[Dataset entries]
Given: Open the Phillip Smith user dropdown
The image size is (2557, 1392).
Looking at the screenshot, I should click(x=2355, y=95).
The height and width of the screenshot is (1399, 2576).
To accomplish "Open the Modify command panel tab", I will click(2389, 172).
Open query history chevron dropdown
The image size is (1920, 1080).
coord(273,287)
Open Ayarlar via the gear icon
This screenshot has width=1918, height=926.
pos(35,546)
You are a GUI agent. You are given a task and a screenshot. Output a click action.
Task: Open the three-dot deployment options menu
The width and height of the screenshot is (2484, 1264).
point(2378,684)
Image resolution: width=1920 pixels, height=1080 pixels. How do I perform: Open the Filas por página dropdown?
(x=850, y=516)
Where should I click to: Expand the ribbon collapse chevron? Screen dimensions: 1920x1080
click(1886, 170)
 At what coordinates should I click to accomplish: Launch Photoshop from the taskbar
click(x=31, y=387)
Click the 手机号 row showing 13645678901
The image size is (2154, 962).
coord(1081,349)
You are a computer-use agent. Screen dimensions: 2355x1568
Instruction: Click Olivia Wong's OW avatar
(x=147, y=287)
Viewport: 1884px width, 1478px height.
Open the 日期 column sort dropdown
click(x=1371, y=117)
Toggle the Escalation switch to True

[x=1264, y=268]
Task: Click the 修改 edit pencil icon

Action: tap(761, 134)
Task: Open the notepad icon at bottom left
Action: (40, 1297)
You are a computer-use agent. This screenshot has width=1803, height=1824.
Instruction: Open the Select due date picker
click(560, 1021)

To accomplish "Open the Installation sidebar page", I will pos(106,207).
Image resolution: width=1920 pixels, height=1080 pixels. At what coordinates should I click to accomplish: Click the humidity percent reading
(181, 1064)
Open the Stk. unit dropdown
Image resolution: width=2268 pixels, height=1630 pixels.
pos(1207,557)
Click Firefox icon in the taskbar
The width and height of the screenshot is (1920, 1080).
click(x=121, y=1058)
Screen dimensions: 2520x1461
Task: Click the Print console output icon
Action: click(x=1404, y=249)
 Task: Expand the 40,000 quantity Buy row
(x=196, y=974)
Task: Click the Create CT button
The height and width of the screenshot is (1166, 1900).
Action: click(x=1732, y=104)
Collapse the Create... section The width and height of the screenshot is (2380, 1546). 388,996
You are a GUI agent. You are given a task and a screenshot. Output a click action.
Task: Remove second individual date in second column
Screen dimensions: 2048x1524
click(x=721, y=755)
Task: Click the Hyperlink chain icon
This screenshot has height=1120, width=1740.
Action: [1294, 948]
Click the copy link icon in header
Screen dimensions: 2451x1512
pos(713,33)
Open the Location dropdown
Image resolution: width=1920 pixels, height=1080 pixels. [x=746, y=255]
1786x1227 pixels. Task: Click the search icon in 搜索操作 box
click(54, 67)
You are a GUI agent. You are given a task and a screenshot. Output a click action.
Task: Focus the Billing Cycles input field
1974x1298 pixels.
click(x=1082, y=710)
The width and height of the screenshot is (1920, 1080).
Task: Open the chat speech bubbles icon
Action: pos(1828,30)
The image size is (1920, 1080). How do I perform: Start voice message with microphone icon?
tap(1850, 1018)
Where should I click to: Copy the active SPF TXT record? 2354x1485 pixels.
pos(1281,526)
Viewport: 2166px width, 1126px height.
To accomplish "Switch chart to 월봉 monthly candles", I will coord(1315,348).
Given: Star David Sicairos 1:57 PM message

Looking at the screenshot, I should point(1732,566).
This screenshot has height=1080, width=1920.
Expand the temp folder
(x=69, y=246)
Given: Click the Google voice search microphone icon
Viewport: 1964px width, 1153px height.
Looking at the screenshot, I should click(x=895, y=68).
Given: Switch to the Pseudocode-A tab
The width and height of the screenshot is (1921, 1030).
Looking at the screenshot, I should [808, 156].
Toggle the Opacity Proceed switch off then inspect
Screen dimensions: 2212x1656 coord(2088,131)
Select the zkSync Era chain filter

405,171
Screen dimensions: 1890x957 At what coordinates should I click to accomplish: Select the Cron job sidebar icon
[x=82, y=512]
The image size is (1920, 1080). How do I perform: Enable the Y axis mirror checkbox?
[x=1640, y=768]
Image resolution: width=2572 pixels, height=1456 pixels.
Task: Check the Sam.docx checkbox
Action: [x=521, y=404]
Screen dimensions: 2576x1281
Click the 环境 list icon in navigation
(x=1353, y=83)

#### [Exercise objective]
Look over the entries above. Copy every line that contains the word "computer".

#### [Exercise result]
You are a computer-use agent. Screen dimensions: 2355x1568
You are a computer-use agent. This screenshot has width=1803, height=1824.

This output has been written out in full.